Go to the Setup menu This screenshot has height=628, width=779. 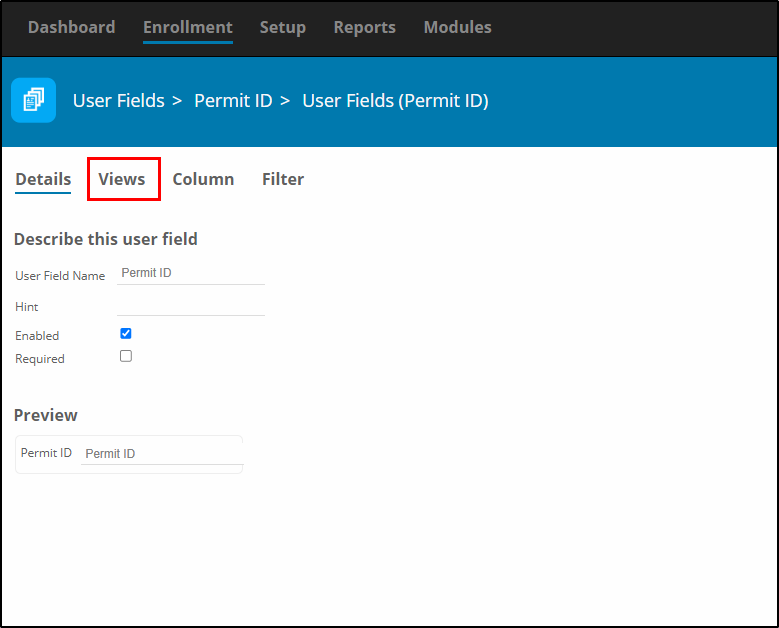click(283, 27)
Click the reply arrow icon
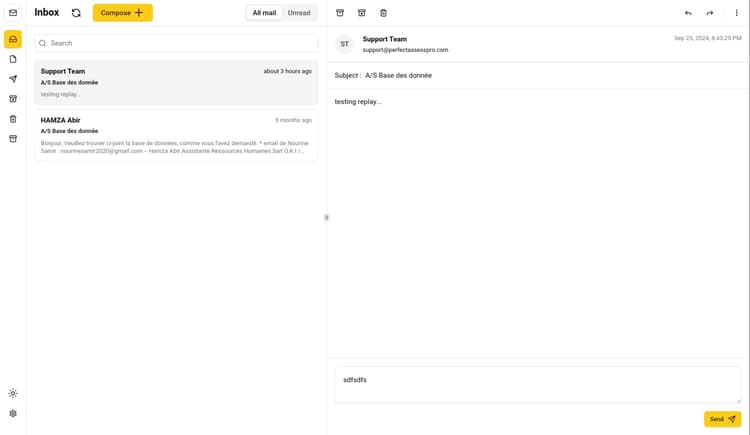Screen dimensions: 750x435 tap(688, 13)
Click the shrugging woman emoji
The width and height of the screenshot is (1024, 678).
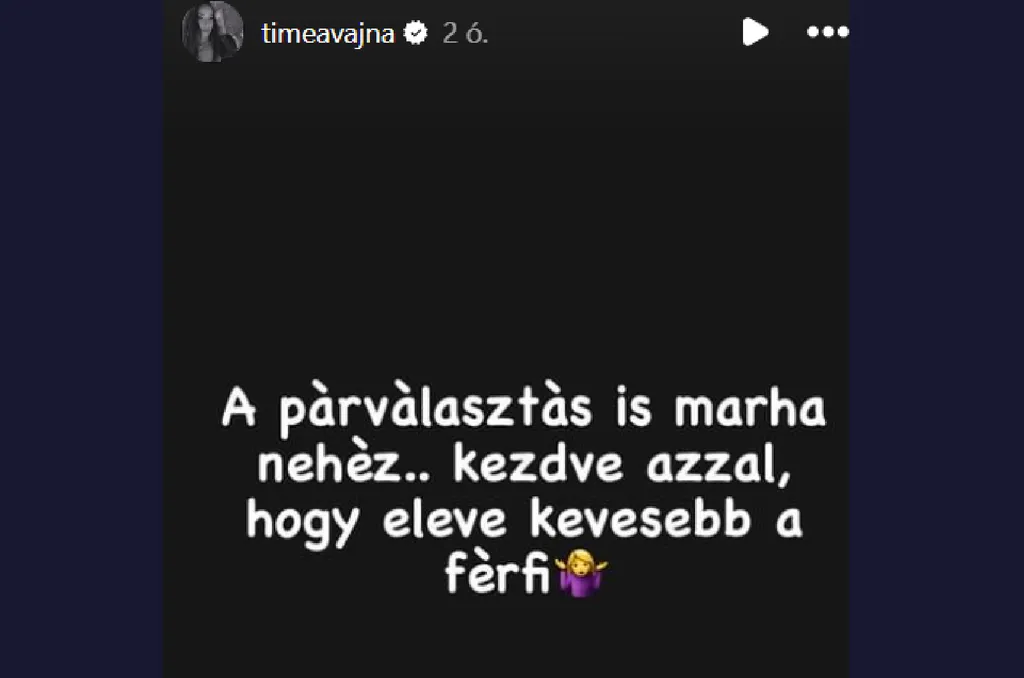point(581,573)
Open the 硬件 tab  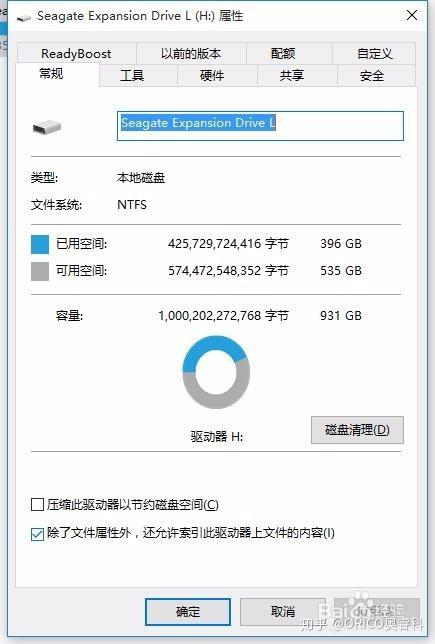pos(212,76)
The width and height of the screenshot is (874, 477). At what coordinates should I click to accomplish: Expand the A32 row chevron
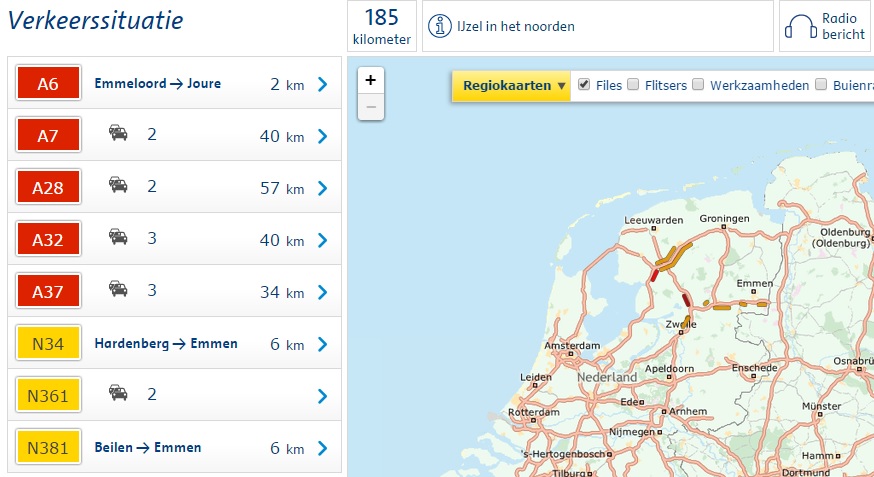(322, 240)
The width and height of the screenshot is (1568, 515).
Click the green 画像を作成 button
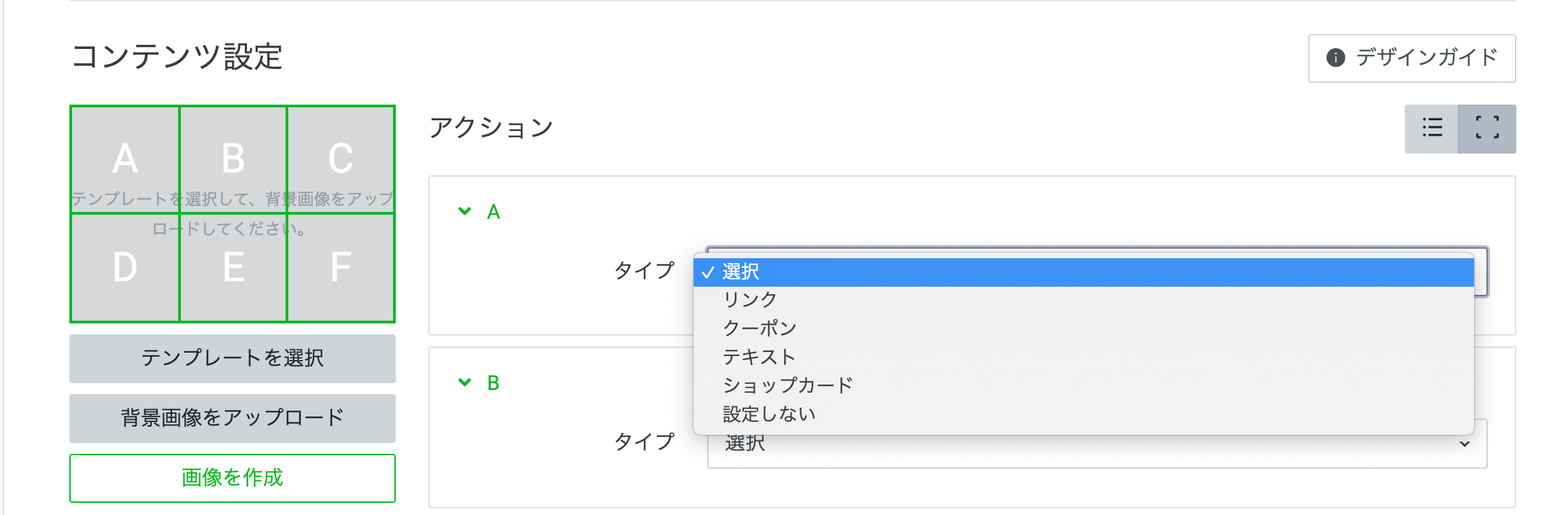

^^^^

*Required action*
In the records above, find the line containing "The width and height of the screenshot is (874, 477)." and restate it and every line after it word for word, all pictures excluded.

*Result of the exercise*
The width and height of the screenshot is (874, 477). At what coordinates should I click to accomplish: Expand the A32 row chevron
(322, 240)
The width and height of the screenshot is (1568, 515).
Click the green 画像を作成 button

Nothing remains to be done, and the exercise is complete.